Separate reads and writes with CQRS and Event Sourcing patterns.

By EMEPublished: February 20, 2025
cqrsevent sourcingarchitecturedesign patternsdomain-driven-design

A Simple Analogy

CQRS is like having separate checkout and returns lines. Commands (writes) go one way, Queries (reads) go another. Event Sourcing is like writing every transaction in a journal instead of just the current balance.


What Is CQRS?

CQRS (Command Query Responsibility Segregation) separates read and write operations into different models. Queries read from optimized views, Commands update the event store.

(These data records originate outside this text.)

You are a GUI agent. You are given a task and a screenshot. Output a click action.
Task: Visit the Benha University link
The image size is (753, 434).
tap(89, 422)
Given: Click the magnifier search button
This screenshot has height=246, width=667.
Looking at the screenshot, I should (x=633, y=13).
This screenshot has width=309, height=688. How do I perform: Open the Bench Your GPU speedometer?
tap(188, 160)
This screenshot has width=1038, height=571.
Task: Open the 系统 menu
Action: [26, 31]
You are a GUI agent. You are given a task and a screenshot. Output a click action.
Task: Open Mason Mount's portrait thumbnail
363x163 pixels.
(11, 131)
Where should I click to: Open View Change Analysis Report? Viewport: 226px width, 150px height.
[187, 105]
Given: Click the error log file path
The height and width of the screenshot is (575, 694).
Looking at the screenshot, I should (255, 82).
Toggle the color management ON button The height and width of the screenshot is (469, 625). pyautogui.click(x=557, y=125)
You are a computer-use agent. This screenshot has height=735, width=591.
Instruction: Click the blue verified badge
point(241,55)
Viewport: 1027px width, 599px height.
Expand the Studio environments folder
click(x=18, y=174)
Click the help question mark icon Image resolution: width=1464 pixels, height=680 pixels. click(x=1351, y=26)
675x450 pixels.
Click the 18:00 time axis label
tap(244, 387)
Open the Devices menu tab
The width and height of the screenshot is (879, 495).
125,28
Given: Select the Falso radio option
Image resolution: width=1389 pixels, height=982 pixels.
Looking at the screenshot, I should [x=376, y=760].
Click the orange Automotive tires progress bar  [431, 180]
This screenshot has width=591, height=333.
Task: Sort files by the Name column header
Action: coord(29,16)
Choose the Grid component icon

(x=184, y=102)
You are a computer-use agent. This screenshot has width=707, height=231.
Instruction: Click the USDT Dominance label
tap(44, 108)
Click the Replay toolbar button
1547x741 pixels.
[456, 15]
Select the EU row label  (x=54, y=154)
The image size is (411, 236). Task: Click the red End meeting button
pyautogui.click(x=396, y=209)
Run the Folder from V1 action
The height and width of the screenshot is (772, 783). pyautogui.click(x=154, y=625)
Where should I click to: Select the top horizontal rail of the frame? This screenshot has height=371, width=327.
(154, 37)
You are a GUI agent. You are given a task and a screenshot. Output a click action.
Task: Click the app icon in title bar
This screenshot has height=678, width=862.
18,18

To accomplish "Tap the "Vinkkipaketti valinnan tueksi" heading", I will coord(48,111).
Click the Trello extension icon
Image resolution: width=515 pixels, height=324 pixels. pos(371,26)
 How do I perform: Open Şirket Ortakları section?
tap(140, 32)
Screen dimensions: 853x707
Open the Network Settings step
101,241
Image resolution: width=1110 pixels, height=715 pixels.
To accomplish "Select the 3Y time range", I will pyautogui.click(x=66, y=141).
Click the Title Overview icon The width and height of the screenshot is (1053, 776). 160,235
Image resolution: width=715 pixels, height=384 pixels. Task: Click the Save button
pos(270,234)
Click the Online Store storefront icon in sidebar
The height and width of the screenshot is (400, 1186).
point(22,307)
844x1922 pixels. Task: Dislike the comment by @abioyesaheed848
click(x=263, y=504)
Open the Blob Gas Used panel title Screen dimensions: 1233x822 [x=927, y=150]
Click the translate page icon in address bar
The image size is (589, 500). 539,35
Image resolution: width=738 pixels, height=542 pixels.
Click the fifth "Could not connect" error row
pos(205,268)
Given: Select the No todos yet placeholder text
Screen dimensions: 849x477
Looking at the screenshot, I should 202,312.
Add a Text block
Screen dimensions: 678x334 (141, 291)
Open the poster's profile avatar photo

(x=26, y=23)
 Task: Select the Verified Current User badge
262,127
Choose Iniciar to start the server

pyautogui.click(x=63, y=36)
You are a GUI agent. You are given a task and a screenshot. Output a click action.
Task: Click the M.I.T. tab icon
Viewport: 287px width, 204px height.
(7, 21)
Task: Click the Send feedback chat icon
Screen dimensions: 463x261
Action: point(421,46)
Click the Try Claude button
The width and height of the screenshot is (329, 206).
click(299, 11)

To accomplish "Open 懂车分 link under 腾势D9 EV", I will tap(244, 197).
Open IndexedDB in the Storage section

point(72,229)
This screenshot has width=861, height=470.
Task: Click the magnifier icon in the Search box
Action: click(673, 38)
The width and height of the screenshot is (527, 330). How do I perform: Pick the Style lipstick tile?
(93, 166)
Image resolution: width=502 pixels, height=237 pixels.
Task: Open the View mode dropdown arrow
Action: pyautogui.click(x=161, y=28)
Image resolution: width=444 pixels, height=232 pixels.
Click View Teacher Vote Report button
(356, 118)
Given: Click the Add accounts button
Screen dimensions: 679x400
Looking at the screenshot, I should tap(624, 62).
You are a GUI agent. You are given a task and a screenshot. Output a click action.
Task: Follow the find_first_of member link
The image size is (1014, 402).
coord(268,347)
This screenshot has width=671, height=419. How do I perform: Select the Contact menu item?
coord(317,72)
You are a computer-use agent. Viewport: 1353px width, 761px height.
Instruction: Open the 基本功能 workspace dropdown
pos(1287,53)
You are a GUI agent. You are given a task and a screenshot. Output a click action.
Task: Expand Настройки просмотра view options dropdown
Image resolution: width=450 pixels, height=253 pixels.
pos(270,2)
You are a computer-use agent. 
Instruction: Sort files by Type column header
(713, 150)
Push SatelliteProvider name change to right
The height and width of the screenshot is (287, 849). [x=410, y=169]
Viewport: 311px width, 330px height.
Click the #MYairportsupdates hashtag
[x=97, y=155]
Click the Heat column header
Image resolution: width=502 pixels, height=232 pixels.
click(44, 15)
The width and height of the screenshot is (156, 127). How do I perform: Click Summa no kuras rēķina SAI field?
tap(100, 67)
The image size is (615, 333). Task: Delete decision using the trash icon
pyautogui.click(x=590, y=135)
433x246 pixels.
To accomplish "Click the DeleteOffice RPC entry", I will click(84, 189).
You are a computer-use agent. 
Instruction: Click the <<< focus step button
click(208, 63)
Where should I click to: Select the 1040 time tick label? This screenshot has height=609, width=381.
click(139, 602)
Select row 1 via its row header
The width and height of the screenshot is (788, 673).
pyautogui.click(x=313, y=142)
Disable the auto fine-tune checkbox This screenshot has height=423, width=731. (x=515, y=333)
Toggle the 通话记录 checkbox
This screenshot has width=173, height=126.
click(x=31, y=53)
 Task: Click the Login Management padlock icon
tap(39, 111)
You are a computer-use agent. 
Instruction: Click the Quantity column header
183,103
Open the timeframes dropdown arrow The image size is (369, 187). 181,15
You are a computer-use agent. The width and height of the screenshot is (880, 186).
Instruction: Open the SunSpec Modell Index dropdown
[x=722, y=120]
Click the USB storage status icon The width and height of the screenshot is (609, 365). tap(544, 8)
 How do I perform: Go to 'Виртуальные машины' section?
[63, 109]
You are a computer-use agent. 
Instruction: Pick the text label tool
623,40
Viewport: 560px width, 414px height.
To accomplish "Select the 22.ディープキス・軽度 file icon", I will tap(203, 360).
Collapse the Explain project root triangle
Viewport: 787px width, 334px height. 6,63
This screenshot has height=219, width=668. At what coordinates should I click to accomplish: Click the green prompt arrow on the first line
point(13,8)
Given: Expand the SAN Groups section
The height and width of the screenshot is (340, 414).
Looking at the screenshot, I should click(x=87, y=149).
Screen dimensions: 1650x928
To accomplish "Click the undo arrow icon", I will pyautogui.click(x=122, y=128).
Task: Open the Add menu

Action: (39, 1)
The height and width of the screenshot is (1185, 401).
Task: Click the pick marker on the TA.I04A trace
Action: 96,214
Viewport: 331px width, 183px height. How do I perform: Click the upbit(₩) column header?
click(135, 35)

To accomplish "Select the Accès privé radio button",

Why Use CQRS + Event Sourcing?

  • Scalability: Scale reads and writes independently
  • Auditability: Every change is an event
  • Temporal queries: Ask "what was state at time X"
  • Debugging: Complete history of changes
  • Event-driven: Trigger workflows on events

Event Store

public interface IEvent
{
    Guid AggregateId { get; }
    DateTime Timestamp { get; }
}

public class OrderPlaced : IEvent
{
    public Guid AggregateId { get; set; }
    public DateTime Timestamp { get; set; }
    public string CustomerId { get; set; }
    public decimal Total { get; set; }
}

public class OrderShipped : IEvent
{
    public Guid AggregateId { get; set; }
    public DateTime Timestamp { get; set; }
    public string TrackingNumber { get; set; }
}

Event Store Implementation

public class EventStore
{
    private readonly List<IEvent> _events = new();
    
    public void AppendEvent(IEvent @event)
    {
        @event.Timestamp = DateTime.UtcNow;
        _events.Add(@event);
    }
    
    public List<IEvent> GetEvents(Guid aggregateId)
    {
        return _events.Where(e => e.AggregateId == aggregateId).ToList();
    }
    
    public Order ReplayEvents(Guid orderId)
    {
        var order = new Order { Id = orderId };
        var events = GetEvents(orderId);
        
        foreach (var @event in events)
        {
            order = @event switch
            {
                OrderPlaced op => order with { CustomerId = op.CustomerId, Total = op.Total },
                OrderShipped os => order with { TrackingNumber = os.TrackingNumber },
                _ => order
            };
        }
        
        return order;
    }
}

Command Handler

public class PlaceOrderCommand
{
    public Guid OrderId { get; set; }
    public string CustomerId { get; set; }
    public decimal Total { get; set; }
}

public class PlaceOrderHandler
{
    private readonly EventStore _eventStore;
    
    public void Handle(PlaceOrderCommand command)
    {
        var @event = new OrderPlaced
        {
            AggregateId = command.OrderId,
            CustomerId = command.CustomerId,
            Total = command.Total
        };
        
        _eventStore.AppendEvent(@event);
    }
}

Read Model (Projection)

public class OrderReadModel
{
    private readonly Dictionary<Guid, OrderDto> _cache = new();
    
    public void HandleOrderPlaced(OrderPlaced @event)
    {
        _cache[@event.AggregateId] = new OrderDto
        {
            Id = @event.AggregateId,
            CustomerId = @event.CustomerId,
            Status = "Placed"
        };
    }
    
    public void HandleOrderShipped(OrderShipped @event)
    {
        _cache[@event.AggregateId].Status = "Shipped";
        _cache[@event.AggregateId].TrackingNumber = @event.TrackingNumber;
    }
    
    public OrderDto GetOrder(Guid id) => _cache[id];
}

Best Practices

  1. Immutable events: Never modify recorded events
  2. Event versioning: Handle schema changes
  3. Snapshots: Cache state for old aggregates
  4. Projections: Keep read models updated
  5. Idempotency: Handle duplicate events

Related Concepts

  • Sagas for long-running processes
  • Event bus for event distribution
  • Snapshot strategy for performance
  • Temporal queries and analytics

Summary

CQRS separates reads from writes, while Event Sourcing records every change as an immutable event. Together, they enable auditability, temporal queries, and independent scalability.